● **Material provided**:
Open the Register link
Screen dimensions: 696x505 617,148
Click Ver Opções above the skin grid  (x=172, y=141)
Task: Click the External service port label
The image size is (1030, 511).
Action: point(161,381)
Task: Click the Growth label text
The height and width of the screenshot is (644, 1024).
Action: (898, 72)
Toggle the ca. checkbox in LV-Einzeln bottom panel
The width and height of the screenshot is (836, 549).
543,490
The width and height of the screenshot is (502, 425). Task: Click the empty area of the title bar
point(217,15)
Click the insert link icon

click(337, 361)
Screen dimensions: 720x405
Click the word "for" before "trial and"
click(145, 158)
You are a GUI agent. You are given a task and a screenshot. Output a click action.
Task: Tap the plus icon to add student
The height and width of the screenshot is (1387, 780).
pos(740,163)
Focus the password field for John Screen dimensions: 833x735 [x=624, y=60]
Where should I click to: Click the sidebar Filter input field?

● **About this task**: The lines to return are those in the records above that hold the word "field".

● **Answer to the problem**:
Focus the password field for John Screen dimensions: 833x735 [x=624, y=60]
Where should I click to: Click the sidebar Filter input field?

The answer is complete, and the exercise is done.